Optionally, you can identify apps that can be upgraded in the Upgrade available section. - To upgrade the app, select Upgrade from the Manage dropdown.
- If the upgrade does not have any configuration or property changes, you will be redirected to the Preview & Done section.
- If the upgrade has any configuration or property changes, you will be redirected to the Setup Data page.
- In the Configure section of your respective app, complete the following fields.
- Field Name. If you already have collectors and sources set up, select the configured metadata field name (eg _sourcecategory) or specify other custom metadata (eg: _collector) along with its metadata Field Value.
- Click Next. You will be redirected to the Preview & Done section.
Post-update
Your upgraded app will be installed in the Installed Apps folder and dashboard panels will start to fill automatically.

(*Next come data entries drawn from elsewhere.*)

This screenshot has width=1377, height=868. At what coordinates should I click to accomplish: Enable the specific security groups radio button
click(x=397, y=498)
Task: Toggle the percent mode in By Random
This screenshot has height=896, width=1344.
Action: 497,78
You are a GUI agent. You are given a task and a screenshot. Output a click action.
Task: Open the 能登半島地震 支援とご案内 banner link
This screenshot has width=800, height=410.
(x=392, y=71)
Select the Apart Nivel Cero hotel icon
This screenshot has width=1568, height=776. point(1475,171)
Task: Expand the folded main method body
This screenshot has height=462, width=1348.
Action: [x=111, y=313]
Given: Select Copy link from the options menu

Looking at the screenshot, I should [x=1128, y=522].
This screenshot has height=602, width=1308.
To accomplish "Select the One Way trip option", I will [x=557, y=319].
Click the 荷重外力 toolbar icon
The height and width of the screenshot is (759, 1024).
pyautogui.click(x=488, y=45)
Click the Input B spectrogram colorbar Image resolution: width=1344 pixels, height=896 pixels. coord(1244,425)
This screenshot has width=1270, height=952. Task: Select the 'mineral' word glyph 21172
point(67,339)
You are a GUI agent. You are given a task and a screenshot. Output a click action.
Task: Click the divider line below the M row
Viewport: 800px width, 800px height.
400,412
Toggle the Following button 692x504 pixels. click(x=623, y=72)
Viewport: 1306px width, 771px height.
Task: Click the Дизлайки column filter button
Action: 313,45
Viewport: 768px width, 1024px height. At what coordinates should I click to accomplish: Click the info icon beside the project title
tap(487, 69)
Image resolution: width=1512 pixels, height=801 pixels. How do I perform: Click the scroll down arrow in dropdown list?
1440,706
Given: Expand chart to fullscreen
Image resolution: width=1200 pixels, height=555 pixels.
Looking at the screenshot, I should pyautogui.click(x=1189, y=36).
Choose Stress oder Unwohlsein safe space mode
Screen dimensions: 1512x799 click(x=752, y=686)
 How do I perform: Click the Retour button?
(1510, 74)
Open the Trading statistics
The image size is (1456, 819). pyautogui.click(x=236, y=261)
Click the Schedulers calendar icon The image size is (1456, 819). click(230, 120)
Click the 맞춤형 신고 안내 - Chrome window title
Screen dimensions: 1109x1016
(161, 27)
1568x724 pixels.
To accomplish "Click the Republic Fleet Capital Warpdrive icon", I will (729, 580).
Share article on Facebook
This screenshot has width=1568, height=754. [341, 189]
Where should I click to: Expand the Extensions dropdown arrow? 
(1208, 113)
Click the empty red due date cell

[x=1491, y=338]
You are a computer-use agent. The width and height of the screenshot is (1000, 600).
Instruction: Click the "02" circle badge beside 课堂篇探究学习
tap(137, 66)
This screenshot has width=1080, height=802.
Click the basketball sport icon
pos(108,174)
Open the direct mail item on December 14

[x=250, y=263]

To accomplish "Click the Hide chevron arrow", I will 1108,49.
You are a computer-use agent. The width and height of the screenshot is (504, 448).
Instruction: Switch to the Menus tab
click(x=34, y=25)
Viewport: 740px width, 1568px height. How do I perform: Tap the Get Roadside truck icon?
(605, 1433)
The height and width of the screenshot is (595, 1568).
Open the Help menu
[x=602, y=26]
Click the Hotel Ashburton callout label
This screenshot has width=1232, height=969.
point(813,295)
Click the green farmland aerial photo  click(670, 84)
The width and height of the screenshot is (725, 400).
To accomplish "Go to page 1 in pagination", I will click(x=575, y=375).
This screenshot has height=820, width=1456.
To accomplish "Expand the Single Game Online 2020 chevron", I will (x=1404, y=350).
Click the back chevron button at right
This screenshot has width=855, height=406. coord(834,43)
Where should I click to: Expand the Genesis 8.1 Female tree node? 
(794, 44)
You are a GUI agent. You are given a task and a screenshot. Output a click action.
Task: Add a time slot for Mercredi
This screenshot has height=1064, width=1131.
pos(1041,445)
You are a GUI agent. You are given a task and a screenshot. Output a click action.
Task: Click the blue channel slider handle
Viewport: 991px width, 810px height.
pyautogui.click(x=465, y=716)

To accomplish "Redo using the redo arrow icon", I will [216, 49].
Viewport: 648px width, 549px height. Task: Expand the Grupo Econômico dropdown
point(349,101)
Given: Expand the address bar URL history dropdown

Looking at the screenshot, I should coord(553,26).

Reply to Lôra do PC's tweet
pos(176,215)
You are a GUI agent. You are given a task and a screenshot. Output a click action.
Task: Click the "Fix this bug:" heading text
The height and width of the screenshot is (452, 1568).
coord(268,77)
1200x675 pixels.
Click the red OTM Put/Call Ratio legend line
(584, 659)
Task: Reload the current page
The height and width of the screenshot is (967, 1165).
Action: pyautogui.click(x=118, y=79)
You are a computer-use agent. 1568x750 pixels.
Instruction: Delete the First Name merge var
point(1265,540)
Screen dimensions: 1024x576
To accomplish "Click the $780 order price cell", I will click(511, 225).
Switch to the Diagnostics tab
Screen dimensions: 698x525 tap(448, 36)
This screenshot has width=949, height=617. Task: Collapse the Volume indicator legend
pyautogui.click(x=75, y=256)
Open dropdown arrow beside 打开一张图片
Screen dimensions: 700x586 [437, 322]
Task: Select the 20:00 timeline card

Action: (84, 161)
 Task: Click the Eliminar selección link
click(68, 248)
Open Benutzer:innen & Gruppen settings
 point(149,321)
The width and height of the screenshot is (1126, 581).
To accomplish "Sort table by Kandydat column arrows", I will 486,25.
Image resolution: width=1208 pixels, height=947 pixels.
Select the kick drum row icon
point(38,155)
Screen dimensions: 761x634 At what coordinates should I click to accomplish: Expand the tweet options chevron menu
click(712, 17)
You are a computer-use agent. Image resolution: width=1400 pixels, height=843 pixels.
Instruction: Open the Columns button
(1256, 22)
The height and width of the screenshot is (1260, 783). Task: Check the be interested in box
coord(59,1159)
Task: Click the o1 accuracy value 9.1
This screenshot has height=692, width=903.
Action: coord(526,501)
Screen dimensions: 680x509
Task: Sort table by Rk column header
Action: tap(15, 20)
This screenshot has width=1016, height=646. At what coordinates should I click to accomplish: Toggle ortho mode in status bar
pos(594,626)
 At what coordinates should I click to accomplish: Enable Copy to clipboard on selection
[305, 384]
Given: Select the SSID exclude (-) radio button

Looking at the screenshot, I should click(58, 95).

See our Release Notes changelog for new updates in the app.
To revert the app to a previous version, do the following:
- Select App Catalog.
- In the Search Apps field, search for and then select your app.
- To version down the app, select Revert to < previous version of your app > from the Manage dropdown.
Uninstalling the Azure Machine Learning app (optional)
To uninstall the app, do the following:
- Select App Catalog.
- In the 🔎 Search Apps field, run a search for your desired app, then select it.
- Click Uninstall.
Troubleshooting
HTTP Logs and Metrics Source used by Azure Functions
To troubleshoot metrics collection, follow the instructions in Collect Metrics from Azure Monitor > Troubleshooting metrics collection.